SUPPLIED ENTRIES =>

■ ■ ■ ■ ■ ■ ■

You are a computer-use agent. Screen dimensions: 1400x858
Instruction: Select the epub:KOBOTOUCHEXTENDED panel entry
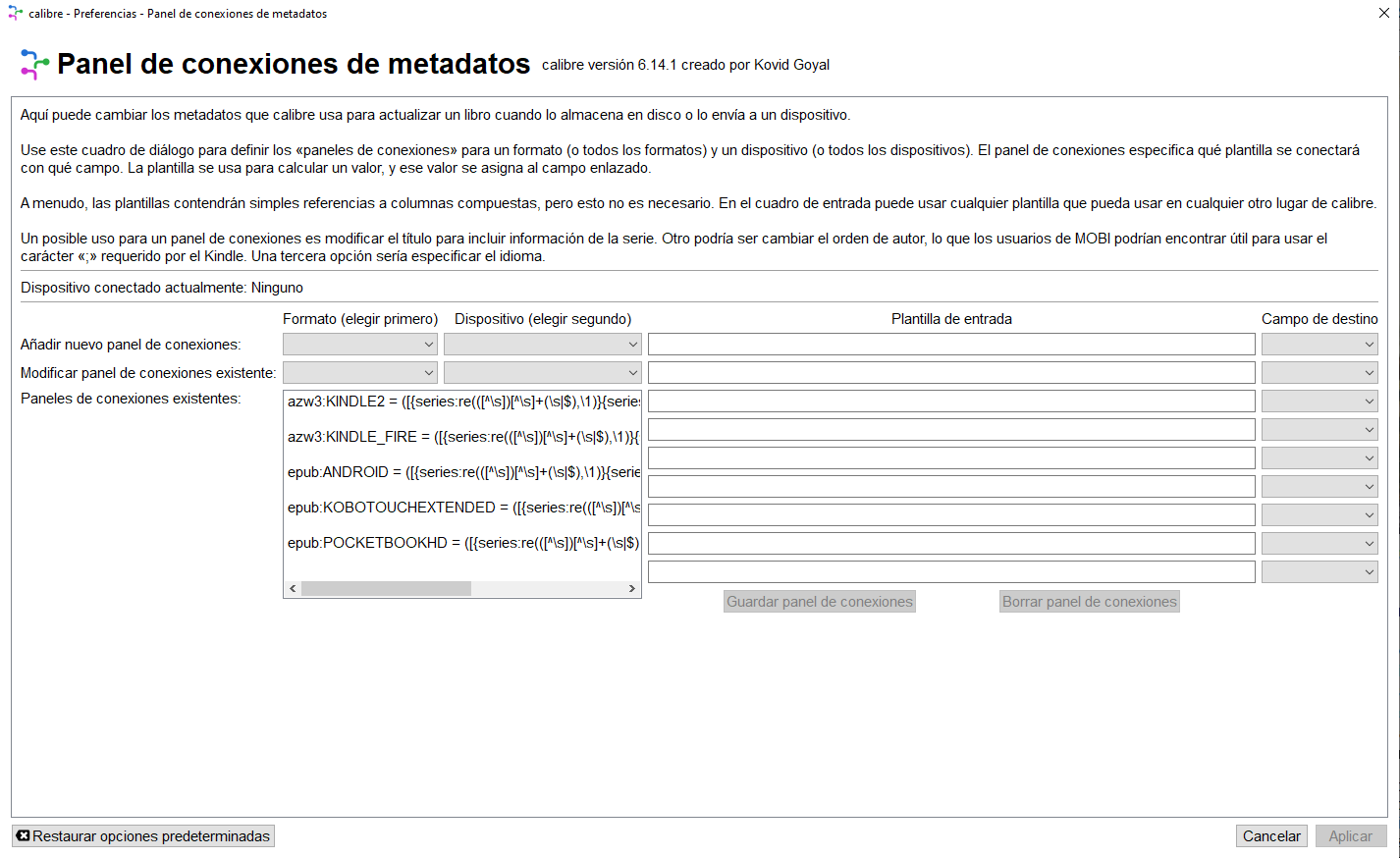point(461,508)
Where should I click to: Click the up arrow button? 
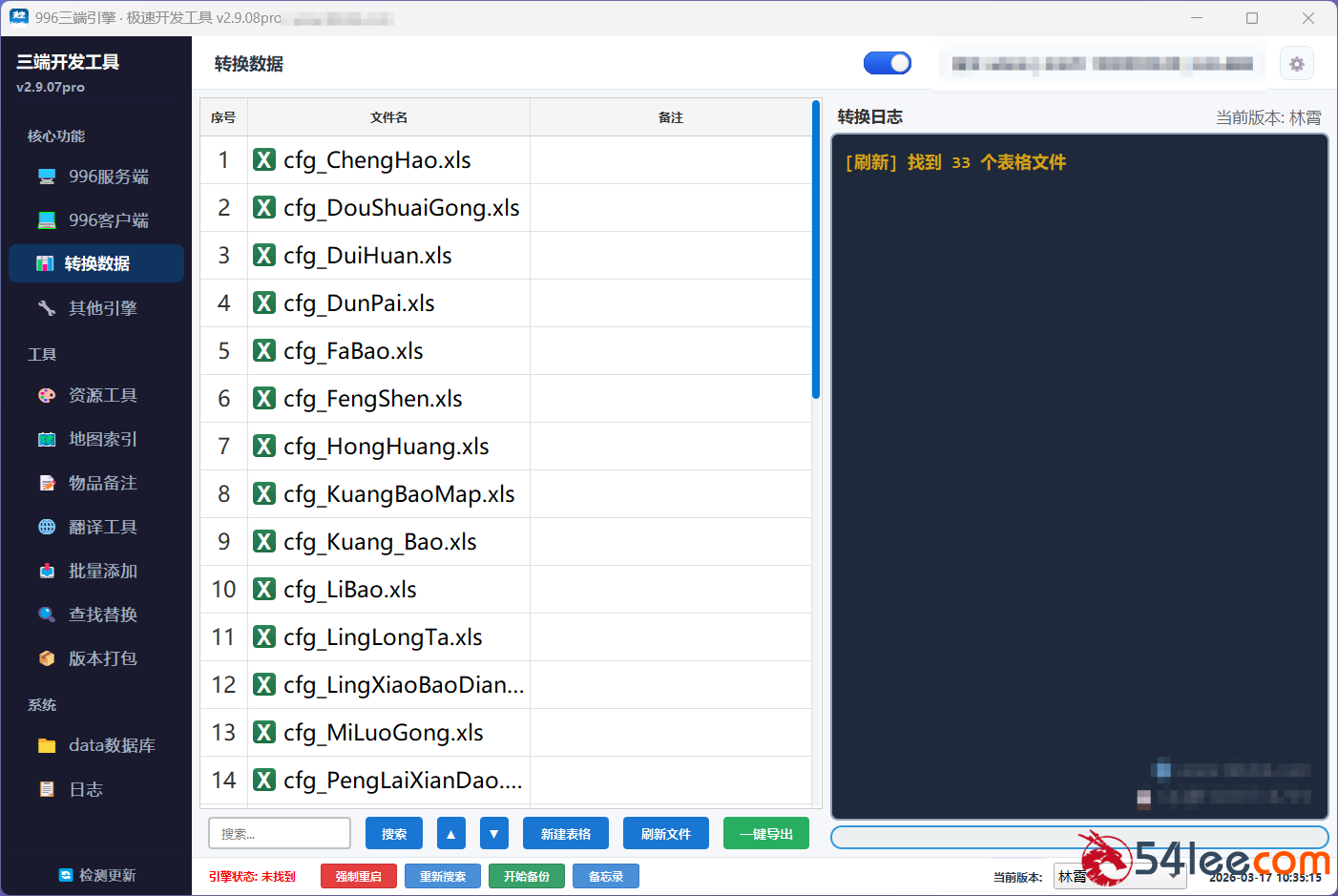point(451,833)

■ ■ ■ ■ ■ ■ ■

EXERCISE OBJECTIVE => Word for word, retype the material above without its pictures.

RESULT OF THIS TASK =>
You are a computer-use agent. Screen dimensions: 1400x858
Instruction: Select the epub:KOBOTOUCHEXTENDED panel entry
point(461,508)
Where should I click to: Click the up arrow button? 
point(451,833)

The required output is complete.